▶ _PASSAGE GIVEN_

+++++

For ease of comparison, we have set the capacity for all simulatively added battery storage systems to a fixed value of 7.5 kWh and use a C-rate of 1.

An overview of the defined scenarios can be found in Table 3. It also contains the absolute number of expanded control units per scenario.

Table 3 Overview of the defined scenarios and some results: the number of Control Units (CUs) with added components and the total sum of added PV power


To measure the first investigation goal of this case study, we inspect the installed PV power and the mean annual energy consumption of an individual control unit in combination with the gain of the PV installation measured by using the above-defined SSR (see Eq. 5). For the second investigation goal, the metric to investigate is the grid load.


The last two columns of Table 3 show how many control units are expanded by a PV-(battery)-combination. In the further course, we compare Scenario A, B and C in terms of the selection of control units for PV addition. We also compare Scenario A and E to highlight the value of geospatial information. For the analysis of the grid load, we use all defined scenarios.

Selection of control units

The number of expanded control units declines in Scenario B and C compared to Scenario A, because the upper power limit for the newly created PV installations is much higher than in Scenario A. Moreover, a statistical analysis of the total power of the added PV units per control unit reveals that many roof topologies allow larger PV installations than only 10 kWp in total, which are cut off in Scenario A. Whereas the mean power over all added PV installations is 7.62 kWp in Scenario A, this value rises up to 11.02 kWp for Scenario B. The added PV peak power distributions of Scenario A and B are very similar with values between 0 kWp and 9 kWp. For higher values, we can see that the modus of this distribution for Scenario A is at the 0.75-quantile, which is at a level of 10 kWp. A histogram and a violin plot of the added peak power distributions for Scenario A, B and C is depicted in Fig. 9. A comparison between Scenario A and E is given in the next subsection.

Fig. 9
figure 9

Visualization of the distribution of simulatively added PV installations grouped by the defined scenarios. Left: The distributions visualized in a histogram. Right: Violin plots of the distributions. Scenario D is not evaluated in this context and Scenario E has a fixed PV power of 10 kWp

When comparing the control units selected between Scenario A and Scenario B, 456 equal units get expanded in both scenarios. Whereas 452 units are expanded in Scenario B but not in A, and 857 are expanded in Scenario A but not in B. As the simulation selects those units with best the SSR, we can conclude that allowing bigger PV installations has a huge impact on which units are selected for expansion and which are not. We see the same situation when comparing Scenario B and C. While only 266 control units are expanded in B and C, 642 units are only expanded in B but not in C. Moreover, 366 units are expanded in Scenario C but not in B. Figure 10 shows a parallel plot of the combination of how control units are expanded across the different evaluated scenarios.

+++++

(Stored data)
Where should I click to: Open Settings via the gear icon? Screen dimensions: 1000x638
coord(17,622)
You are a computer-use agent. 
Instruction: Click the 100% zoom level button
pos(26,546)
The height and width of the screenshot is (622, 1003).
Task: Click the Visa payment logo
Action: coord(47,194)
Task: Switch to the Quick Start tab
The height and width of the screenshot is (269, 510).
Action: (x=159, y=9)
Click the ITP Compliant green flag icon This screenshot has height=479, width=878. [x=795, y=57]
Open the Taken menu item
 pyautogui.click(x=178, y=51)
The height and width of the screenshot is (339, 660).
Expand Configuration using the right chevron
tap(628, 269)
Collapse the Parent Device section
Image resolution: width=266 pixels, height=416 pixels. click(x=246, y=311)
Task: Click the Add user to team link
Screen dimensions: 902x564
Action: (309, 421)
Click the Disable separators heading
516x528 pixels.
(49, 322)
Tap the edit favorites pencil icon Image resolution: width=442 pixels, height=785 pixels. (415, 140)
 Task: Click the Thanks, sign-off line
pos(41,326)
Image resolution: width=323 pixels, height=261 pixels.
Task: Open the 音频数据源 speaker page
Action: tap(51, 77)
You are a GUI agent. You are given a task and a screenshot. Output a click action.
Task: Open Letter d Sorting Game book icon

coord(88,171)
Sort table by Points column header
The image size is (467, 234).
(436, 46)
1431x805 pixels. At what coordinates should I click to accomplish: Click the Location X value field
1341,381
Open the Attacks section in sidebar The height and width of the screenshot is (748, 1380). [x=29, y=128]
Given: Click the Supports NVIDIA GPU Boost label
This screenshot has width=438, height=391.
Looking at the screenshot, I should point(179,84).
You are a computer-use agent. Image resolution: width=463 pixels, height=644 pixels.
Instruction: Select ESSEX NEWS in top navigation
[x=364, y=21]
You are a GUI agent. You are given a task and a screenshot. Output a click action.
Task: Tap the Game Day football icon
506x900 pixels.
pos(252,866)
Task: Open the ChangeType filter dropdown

+++++

▶ _TASK REQUIREMENTS_
Proceed with the passage on PV expansion scenarios, picking up right after its last sentence about Figure 10.

▶ _THE RESPONSE_
Fig. 10
figure 10

Change in expansion group membership (i.e. if expansion took place using a PV- / PV-battery-installation or not) for the different evaluated scenarios. The different trajectories are colored differently. We can see that the selected control units for adding components changes significantly depending on the scenario. Scenario D and Scenario E are not shown for the sake of clarity

Value of geospatial data

When replacing information about roof shapes and orientations so that they all face south with a capacity of 10 kWp, we first notice that the number of expanded control units reduces from 1313 units in Scenario A to 1000 units in Scenario E. Moreover, 884 units get a simulated PV installation in Scenario A that are not selected in Scenario E. Vice versa, 490 units get a simulated PV installation in Scenario E, but not in Scenario A. This means that roughly half of the units selected for expansion would not be selected if roof information was available. In addition, the number of PV expanded units required to meet a specified expansion target is underestimated by 24% in our case.

Effects on grid load

As we have data for three complete years, we analyze the result on grid load level per year that is assumed to be projected in 2029. For clarity, we will only use data from 2021 as a baseline scenario for analyzing the effect of more PV penetration on grid load. The annual energy import from the upper system level is 22.0 GWh in 2021, while the annual feed-in to the upper system level is 26.0 GWh in 2021.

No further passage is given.